Burt Reynolds, the star of Smokey and the Bandit, and many other movies, once went into a coma while trying to kick his sleeping pill addiction. He went into a coma for about eight or nine hours. At one point, the doctors already told his wife Loni to say her goodbyes. Reynolds said that at one point during his coma, he had what was called an “out-of-body experience.” He said that, in the operating room, he even heard the doctor say, “We're losing him.” That experience helped Reynolds get rid of his drug addiction.
Robbie Williams was another celebrity who battled with addiction. According to reports, he has checked himself into rehab to escape a spiral of caffeine and sleeping pill overdose, in addition to an addiction to antidepressant medications. News reports also revealed that the pop star is addicted to an antidepressant called Seroxat on top of his compulsive consumption of caffeinated drinks. It is said that Williams can consume over 50 highly caffeinated drinks a day in the form of double espressos or cans of Red Bull tonic. In a newspaper interview, Williams said: “I can’t honestly say that I don’t take too many prescription drugs. How many is too many? I don’t know. If you drink as much coffee as I do, you can easily get into the too-many-sleeping-tablets thing.”
In Robbie William's case, his caffeine addiction led him to an addiction to sleeping pills. But for millions of other people, the addiction to sleeping pills began due to the classic difficulty of sleeplessness. Having difficulty sleeping is a common problem shared by many. This is why sleeping pills are one of the most common medications in the market. Chronic insomnia can lead to an overall inability to cope and function in the world. Sleeping pills offer the promise of an improved night's sleep and an overall improved capacity to cope with worries and anxieties that usually keep an insomniac wide awake till the wee hours of the morning. Sleeplessness leads to a kind of desperation that makes sleeping pills like Ambien, Sonata, Restoril and Dalmane seem positively irresistible. But are they all they're made out to be? Do they in fact improve sleep and overall daytime functioning? The case against sleeping pills is compelling.
The following information points out some important reasons why the use of sleeping pills should be regulated and allowed only with doctor's approval.
· Those who use sleeping pills have significantly higher mortality rates than those who do not.
· Sleeping pills do little or nothing to improve chronic insomnia and cause long-term chemical dependency.
· Sleeping pills reduce brain cell activity during the day, affecting short-term memory as well as causing a hangover effect.
· Sleeping pills accentuate the GABA neurotransmitter, which keeps the nerve cells in the lung tissue from firing. This is why an overdose of sleeping pills will cause asphyxiation and over 1000 overdose related deaths each year.
· GABA actuation is also responsible for impaired physical ability. Each year, thousands of traffic deaths, car accidents and falls (especially in the elderly) are attributed to sleeping pills.
· Sleep Apnea Patients should never take sleeping pills. Sleeping pills increase the pauses and length of pause in breathing. Someone with sleep apnea could suffer brain or ocular damage from the lack of oxygen or even death.

EXPLORE THE MATERIAL »
a) Please repeat the sleeping pills article word for word, between "The following information" and "deaths each year.", inclusive.
b) According to the sleeping pills article, for about how long was Burt Reynolds in a coma?

DATASET ENTRIES »
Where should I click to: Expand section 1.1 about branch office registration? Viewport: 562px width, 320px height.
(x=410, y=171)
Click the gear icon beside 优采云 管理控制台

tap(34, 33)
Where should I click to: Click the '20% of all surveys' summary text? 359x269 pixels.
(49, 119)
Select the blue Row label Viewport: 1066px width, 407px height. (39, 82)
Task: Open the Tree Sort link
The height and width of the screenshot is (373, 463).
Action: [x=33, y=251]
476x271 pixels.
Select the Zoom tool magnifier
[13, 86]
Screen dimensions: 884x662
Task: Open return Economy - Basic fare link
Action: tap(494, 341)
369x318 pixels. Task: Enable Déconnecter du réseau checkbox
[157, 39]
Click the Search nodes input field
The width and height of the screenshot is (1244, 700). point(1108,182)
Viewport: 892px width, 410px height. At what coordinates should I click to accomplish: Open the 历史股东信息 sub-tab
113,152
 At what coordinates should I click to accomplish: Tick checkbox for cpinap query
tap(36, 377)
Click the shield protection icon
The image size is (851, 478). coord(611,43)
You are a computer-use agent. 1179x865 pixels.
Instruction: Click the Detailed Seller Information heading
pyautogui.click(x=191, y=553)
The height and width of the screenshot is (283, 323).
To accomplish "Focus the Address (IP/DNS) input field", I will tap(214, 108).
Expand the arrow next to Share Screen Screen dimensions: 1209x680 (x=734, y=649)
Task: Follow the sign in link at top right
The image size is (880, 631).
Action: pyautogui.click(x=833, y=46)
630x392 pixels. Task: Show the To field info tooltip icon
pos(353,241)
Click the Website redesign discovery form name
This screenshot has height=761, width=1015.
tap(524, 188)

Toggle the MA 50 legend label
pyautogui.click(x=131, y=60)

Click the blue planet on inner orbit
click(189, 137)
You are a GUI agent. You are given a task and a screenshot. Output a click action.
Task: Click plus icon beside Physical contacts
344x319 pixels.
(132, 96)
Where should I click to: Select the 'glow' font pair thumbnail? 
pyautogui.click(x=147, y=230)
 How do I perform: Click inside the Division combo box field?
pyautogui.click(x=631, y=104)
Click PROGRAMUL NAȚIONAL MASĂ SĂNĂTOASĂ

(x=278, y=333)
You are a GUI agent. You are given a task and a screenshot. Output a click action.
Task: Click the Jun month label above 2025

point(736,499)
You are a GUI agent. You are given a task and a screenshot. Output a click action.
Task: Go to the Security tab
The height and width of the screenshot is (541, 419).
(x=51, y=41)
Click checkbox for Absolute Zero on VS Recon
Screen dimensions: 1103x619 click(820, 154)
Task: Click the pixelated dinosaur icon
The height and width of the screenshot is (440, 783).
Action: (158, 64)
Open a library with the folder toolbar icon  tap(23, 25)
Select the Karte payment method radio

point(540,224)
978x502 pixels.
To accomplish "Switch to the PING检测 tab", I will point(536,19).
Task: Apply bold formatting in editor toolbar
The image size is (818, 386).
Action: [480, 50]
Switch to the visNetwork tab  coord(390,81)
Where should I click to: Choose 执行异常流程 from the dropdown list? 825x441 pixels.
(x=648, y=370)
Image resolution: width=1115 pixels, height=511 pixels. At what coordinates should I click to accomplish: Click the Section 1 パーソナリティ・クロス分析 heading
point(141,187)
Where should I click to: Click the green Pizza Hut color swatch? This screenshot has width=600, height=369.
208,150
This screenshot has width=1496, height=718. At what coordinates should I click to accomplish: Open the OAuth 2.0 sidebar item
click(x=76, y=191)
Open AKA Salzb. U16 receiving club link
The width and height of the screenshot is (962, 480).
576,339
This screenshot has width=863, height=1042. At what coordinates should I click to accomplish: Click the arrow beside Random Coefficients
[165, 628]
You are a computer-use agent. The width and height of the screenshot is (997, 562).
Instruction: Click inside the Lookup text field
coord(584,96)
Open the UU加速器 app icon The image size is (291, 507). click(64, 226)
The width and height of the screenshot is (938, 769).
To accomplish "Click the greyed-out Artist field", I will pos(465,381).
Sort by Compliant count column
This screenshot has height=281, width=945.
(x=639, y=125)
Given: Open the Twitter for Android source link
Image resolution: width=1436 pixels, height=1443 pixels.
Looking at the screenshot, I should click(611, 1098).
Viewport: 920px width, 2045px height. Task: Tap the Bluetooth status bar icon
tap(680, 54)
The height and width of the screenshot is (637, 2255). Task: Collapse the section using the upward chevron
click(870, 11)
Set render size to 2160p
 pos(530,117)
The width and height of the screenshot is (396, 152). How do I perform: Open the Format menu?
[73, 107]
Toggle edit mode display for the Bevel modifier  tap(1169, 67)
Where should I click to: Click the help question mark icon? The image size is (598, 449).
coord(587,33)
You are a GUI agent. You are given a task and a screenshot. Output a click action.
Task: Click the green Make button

WRITTEN RESPONSES »
a)
The following information points out some important reasons why the use of sleeping pills should be regulated and allowed only with doctor's approval.
· Those who use sleeping pills have significantly higher mortality rates than those who do not.
· Sleeping pills do little or nothing to improve chronic insomnia and cause long-term chemical dependency.
· Sleeping pills reduce brain cell activity during the day, affecting short-term memory as well as causing a hangover effect.
· Sleeping pills accentuate the GABA neurotransmitter, which keeps the nerve cells in the lung tissue from firing. This is why an overdose of sleeping pills will cause asphyxiation and over 1000 overdose related deaths each year.

b) About eight or nine hours.